- **Data supplied**:

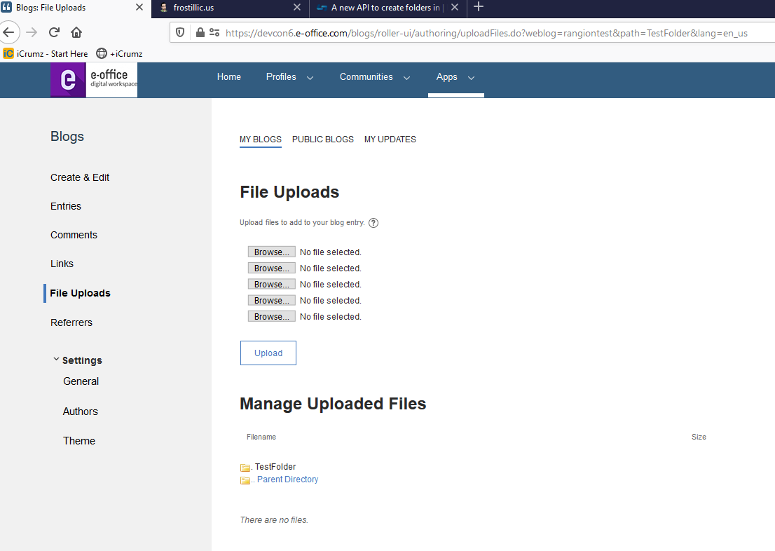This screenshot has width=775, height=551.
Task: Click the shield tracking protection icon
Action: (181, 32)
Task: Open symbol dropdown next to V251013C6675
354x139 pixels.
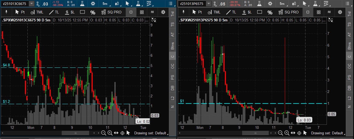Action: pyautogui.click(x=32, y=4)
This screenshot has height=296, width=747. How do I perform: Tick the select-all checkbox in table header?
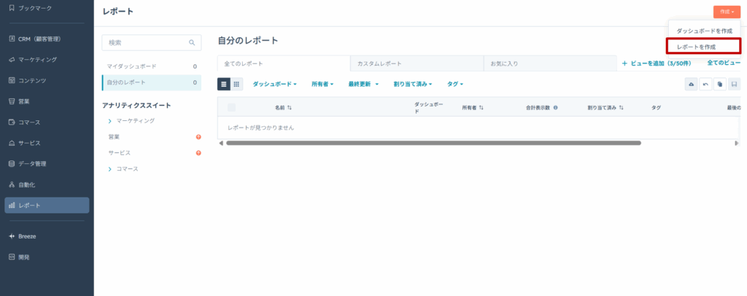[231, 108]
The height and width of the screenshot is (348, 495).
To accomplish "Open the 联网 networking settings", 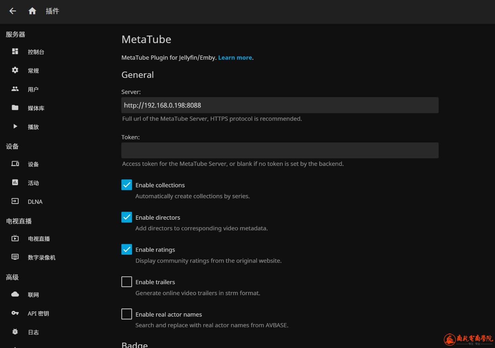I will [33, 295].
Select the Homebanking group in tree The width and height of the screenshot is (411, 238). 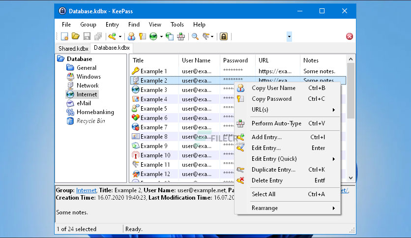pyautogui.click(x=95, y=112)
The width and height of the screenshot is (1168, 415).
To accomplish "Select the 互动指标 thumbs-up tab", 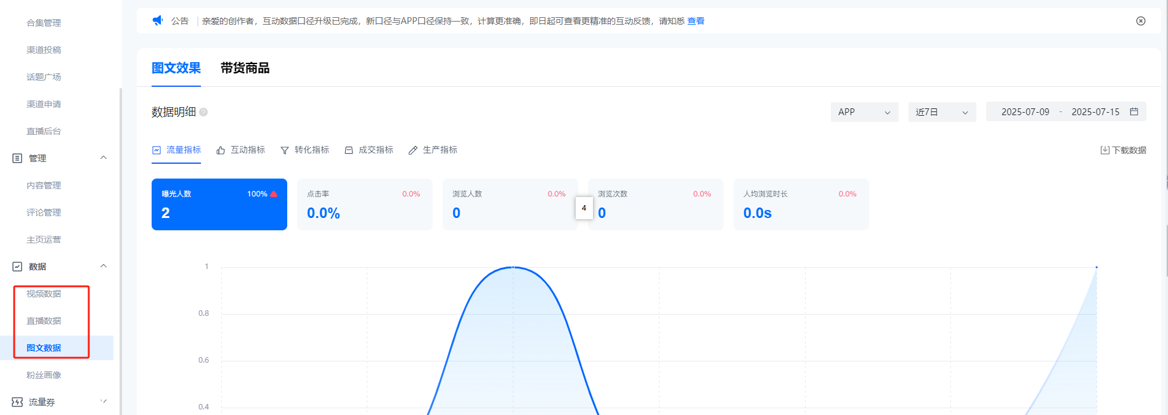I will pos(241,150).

==

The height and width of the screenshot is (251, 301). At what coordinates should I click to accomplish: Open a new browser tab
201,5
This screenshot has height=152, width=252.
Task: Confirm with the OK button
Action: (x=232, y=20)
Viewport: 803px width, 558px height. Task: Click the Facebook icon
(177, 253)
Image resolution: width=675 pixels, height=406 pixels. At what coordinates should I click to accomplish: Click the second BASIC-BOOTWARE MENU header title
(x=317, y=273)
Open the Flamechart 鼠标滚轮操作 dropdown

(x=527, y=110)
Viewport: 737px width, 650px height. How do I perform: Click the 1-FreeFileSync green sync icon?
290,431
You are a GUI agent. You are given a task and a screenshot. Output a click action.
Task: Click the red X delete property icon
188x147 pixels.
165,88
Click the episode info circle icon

...

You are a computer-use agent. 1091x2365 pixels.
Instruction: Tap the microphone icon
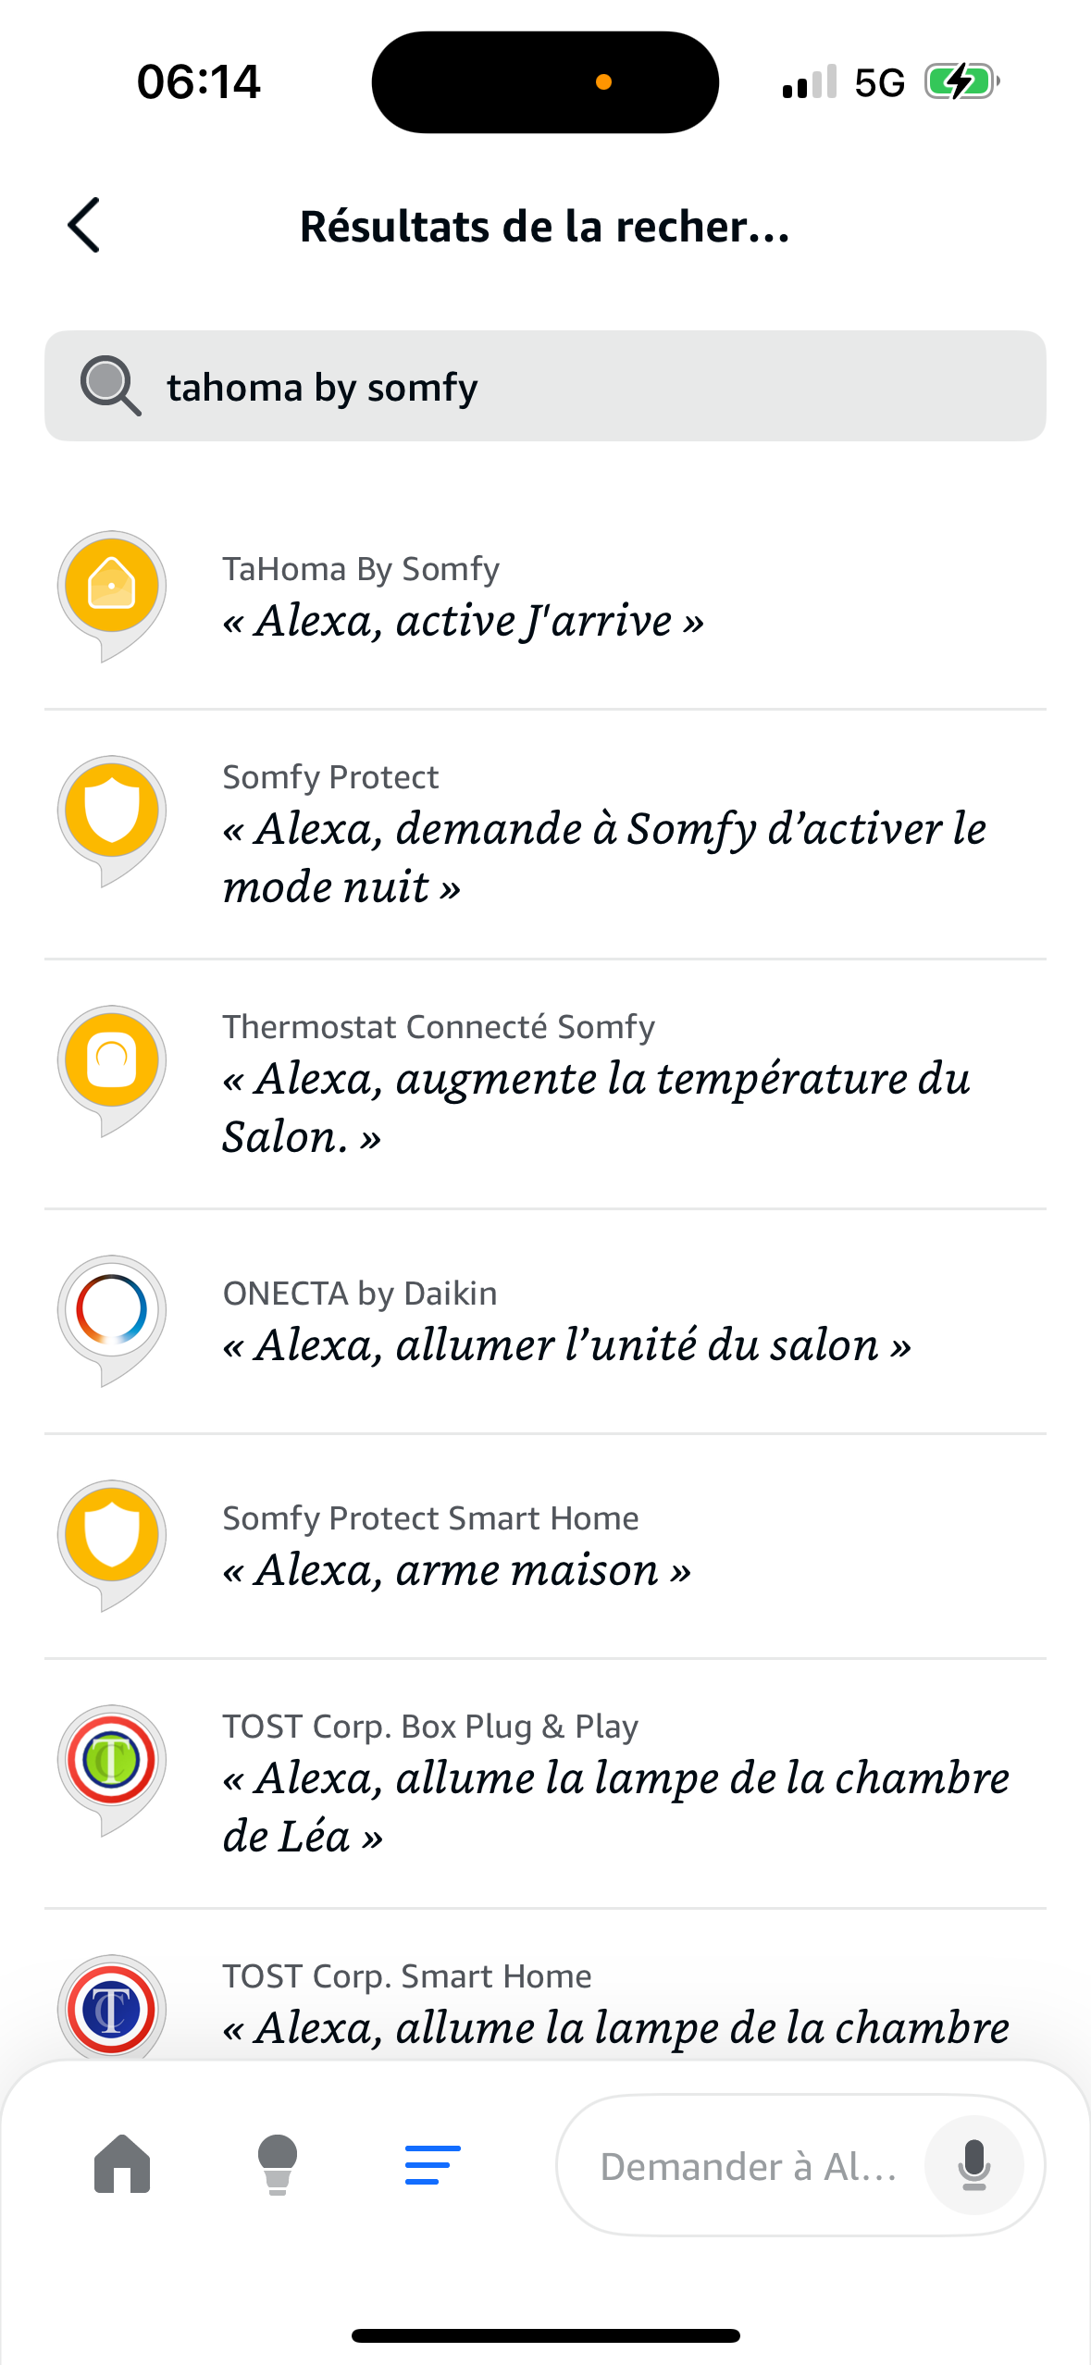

- **What is required**:
Out of the data above, transcribe exactly and only the lines starting with the line that has "Viewport: 737px width, 650px" and going on through the line that has "Click the episode info circle icon", both included.

- **Worked solution**:
Viewport: 737px width, 650px height. How do I perform: Click the 1-FreeFileSync green sync icon?
290,431
You are a GUI agent. You are given a task and a screenshot. Output a click action.
Task: Click the red X delete property icon
188x147 pixels.
165,88
Click the episode info circle icon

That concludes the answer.